Once the line with "You are a computer-use agent. The width" is found in the entries below, print it and each following line exactly, stopping after the line with "You are a computer-use agent. The image"; print nothing else.
Top of Data extracts
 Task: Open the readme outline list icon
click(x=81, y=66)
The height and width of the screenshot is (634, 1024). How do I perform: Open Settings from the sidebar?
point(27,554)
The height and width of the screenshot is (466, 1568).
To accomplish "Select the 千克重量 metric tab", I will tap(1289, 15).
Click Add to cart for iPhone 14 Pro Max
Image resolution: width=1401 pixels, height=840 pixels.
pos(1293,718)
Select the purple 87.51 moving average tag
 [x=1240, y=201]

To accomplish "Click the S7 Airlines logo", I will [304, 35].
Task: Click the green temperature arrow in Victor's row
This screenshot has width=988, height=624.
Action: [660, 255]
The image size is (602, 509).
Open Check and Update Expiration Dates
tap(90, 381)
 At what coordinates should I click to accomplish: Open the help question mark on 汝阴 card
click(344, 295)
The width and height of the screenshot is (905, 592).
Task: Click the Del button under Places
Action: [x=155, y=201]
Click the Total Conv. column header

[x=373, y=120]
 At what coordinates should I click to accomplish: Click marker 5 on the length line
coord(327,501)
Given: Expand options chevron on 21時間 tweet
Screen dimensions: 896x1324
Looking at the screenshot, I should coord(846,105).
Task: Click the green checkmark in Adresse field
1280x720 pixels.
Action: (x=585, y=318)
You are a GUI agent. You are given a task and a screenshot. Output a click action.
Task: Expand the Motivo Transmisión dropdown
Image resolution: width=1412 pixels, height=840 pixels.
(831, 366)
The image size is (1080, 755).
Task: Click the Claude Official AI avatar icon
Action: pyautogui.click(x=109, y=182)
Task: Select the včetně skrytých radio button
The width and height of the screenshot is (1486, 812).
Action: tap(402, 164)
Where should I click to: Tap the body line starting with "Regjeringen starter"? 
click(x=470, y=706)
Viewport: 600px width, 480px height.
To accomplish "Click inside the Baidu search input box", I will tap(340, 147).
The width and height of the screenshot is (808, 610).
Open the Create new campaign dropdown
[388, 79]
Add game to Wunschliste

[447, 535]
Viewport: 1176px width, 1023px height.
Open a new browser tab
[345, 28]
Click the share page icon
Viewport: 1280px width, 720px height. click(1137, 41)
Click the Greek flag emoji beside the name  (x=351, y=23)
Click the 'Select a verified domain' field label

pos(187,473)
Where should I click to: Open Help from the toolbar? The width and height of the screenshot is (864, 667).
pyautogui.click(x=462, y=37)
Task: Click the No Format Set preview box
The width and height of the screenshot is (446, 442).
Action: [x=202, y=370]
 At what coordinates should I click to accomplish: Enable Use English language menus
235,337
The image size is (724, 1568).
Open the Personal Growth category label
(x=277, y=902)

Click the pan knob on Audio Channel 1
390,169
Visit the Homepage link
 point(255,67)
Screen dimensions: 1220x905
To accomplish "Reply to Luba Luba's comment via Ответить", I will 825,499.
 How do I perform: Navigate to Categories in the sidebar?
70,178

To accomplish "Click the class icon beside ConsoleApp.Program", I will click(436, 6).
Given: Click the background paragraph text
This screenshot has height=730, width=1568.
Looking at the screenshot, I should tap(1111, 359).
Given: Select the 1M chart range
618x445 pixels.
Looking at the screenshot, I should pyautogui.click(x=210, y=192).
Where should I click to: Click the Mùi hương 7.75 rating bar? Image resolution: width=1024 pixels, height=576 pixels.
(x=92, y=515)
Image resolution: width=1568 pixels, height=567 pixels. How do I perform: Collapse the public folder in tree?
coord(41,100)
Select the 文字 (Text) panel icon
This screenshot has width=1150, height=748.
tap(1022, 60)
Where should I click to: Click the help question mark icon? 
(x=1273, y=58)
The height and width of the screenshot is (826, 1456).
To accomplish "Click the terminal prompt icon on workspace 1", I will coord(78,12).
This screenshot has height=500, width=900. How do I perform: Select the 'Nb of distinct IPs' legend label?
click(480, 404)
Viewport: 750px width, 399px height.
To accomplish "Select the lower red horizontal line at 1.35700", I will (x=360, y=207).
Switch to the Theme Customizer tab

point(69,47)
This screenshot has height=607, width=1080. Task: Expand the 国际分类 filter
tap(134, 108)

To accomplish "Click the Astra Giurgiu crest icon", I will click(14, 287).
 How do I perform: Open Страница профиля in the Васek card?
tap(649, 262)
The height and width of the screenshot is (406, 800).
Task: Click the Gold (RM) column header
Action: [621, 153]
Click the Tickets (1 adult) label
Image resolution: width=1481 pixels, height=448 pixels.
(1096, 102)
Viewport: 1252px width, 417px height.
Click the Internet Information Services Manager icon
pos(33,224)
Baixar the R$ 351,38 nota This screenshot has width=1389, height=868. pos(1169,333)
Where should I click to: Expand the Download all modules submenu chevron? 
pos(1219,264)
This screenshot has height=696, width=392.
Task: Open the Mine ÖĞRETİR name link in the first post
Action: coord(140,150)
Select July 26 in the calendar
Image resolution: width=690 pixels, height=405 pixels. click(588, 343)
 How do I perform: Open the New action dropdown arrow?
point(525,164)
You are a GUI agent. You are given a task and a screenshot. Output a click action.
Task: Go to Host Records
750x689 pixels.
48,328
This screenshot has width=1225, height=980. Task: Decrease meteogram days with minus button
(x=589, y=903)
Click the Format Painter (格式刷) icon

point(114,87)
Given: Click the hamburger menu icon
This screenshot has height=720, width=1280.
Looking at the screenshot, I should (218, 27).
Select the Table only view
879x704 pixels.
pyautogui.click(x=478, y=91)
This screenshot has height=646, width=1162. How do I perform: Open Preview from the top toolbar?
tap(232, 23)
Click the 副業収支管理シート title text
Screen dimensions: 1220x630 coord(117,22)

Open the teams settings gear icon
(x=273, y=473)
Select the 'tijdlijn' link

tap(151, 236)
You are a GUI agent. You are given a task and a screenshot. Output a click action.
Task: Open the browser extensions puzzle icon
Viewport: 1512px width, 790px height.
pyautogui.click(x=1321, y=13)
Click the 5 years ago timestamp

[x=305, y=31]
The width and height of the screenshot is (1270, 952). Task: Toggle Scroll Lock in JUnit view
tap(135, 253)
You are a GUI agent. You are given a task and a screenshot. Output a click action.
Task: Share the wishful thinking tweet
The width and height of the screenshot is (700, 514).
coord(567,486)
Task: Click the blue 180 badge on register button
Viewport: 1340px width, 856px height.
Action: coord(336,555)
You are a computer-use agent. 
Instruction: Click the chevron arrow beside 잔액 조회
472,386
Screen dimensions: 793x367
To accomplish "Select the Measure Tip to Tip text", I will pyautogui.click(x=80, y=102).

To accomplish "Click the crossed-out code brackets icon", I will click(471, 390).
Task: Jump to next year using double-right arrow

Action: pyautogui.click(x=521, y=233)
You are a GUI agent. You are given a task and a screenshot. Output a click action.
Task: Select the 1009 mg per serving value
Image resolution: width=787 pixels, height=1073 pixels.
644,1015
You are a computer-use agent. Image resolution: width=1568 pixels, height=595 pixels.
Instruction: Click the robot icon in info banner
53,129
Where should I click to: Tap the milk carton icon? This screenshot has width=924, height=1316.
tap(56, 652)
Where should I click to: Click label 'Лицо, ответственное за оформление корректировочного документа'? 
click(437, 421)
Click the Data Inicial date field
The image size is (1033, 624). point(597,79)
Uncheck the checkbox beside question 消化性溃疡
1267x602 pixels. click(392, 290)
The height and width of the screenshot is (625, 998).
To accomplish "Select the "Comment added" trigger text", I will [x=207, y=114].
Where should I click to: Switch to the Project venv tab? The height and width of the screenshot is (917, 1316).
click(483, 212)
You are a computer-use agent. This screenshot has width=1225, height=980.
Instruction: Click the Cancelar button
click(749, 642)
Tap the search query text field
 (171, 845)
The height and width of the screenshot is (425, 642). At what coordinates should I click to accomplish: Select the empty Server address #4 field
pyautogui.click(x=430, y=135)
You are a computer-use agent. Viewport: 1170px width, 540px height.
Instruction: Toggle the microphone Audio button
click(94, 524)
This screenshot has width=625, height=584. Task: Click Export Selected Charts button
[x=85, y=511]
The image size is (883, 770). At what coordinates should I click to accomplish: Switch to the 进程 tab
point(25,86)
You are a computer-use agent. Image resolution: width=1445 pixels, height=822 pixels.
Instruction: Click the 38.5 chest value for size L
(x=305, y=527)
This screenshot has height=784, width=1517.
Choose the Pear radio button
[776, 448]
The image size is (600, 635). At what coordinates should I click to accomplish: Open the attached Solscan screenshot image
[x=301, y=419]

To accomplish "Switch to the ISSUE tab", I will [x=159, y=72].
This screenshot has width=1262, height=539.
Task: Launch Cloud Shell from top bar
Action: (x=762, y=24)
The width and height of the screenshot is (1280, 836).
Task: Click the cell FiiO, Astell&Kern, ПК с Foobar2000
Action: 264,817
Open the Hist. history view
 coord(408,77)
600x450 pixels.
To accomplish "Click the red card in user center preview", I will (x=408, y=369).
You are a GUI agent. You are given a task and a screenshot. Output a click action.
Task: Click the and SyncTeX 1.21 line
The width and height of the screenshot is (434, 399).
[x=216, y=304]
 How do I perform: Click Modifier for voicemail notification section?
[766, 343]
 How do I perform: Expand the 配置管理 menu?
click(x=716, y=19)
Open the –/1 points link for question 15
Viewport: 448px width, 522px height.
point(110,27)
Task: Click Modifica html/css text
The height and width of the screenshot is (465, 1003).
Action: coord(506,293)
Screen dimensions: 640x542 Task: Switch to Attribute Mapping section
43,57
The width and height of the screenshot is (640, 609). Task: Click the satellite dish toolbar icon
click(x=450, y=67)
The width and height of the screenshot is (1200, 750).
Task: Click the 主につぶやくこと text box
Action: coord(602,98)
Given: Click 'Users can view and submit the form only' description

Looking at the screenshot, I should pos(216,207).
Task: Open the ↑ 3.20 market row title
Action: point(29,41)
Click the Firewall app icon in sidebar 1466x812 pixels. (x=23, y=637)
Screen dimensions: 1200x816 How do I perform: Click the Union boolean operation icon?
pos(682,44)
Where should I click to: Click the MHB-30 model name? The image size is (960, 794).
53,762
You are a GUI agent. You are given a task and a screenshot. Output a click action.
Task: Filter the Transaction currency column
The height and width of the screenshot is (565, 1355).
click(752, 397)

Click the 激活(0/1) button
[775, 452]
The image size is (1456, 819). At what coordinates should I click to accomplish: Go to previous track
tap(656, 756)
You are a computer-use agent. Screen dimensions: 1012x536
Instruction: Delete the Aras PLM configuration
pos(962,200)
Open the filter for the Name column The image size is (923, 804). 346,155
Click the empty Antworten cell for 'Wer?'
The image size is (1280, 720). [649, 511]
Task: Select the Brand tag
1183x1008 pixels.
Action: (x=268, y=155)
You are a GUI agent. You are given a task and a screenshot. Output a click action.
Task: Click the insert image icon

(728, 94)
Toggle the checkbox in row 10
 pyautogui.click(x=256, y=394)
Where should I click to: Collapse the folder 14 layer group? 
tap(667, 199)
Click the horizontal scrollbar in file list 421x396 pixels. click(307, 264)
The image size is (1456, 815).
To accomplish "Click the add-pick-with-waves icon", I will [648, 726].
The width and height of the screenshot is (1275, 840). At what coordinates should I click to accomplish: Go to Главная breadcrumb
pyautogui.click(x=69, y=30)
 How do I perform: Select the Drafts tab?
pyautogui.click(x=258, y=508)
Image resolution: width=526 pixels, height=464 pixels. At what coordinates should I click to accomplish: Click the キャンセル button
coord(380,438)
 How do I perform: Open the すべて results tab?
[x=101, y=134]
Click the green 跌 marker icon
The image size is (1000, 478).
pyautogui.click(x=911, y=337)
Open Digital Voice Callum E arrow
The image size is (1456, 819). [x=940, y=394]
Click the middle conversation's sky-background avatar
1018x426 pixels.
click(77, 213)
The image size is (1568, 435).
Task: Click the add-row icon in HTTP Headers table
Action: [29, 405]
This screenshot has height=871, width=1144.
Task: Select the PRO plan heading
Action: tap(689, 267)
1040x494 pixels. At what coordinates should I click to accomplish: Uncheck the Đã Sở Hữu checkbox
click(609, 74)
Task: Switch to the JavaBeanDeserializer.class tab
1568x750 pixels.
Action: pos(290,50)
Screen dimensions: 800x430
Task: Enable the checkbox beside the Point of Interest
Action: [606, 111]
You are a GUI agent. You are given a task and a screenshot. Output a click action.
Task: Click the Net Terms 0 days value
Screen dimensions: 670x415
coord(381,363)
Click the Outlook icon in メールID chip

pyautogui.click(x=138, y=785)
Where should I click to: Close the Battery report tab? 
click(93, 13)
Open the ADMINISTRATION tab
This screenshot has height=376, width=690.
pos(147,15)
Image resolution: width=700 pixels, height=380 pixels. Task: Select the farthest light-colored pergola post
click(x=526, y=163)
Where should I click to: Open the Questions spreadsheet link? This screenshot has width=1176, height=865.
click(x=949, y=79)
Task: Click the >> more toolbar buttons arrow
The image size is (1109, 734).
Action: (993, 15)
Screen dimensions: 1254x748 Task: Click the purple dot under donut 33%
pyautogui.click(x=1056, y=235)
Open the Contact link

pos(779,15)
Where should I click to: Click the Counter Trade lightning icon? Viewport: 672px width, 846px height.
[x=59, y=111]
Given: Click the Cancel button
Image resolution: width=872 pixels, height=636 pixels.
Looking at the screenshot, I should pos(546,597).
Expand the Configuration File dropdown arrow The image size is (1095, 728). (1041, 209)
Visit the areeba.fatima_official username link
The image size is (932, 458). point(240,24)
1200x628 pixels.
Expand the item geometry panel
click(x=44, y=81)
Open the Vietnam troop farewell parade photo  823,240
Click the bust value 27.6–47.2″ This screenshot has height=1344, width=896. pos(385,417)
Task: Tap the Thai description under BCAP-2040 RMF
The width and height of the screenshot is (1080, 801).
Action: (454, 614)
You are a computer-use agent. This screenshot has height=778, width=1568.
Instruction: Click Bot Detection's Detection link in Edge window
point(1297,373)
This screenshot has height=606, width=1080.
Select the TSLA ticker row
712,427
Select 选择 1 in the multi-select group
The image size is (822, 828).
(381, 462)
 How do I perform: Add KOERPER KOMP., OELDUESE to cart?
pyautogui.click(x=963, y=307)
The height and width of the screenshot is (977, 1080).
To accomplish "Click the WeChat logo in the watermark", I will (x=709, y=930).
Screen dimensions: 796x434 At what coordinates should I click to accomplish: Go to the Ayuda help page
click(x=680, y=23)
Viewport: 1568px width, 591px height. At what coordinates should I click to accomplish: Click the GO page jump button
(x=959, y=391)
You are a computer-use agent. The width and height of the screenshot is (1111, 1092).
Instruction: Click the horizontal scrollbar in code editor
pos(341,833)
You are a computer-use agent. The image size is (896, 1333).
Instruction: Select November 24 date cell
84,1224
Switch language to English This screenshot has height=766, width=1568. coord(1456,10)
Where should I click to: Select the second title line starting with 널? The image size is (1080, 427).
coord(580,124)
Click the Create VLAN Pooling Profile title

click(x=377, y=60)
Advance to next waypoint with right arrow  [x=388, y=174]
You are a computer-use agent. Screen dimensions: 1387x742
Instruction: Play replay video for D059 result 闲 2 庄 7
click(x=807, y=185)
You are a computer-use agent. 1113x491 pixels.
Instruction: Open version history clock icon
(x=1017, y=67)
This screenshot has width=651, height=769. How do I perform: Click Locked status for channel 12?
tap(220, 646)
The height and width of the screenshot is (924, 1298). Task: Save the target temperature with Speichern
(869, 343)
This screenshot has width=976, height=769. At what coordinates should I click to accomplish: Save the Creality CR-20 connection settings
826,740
Bottom of Data extracts
## Exercise output
You are a computer-use agent. The width and height of the screenshot is (1111, 1092).
Instruction: Click the horizontal scrollbar in code editor
pos(341,833)
You are a computer-use agent. The image size is (896, 1333).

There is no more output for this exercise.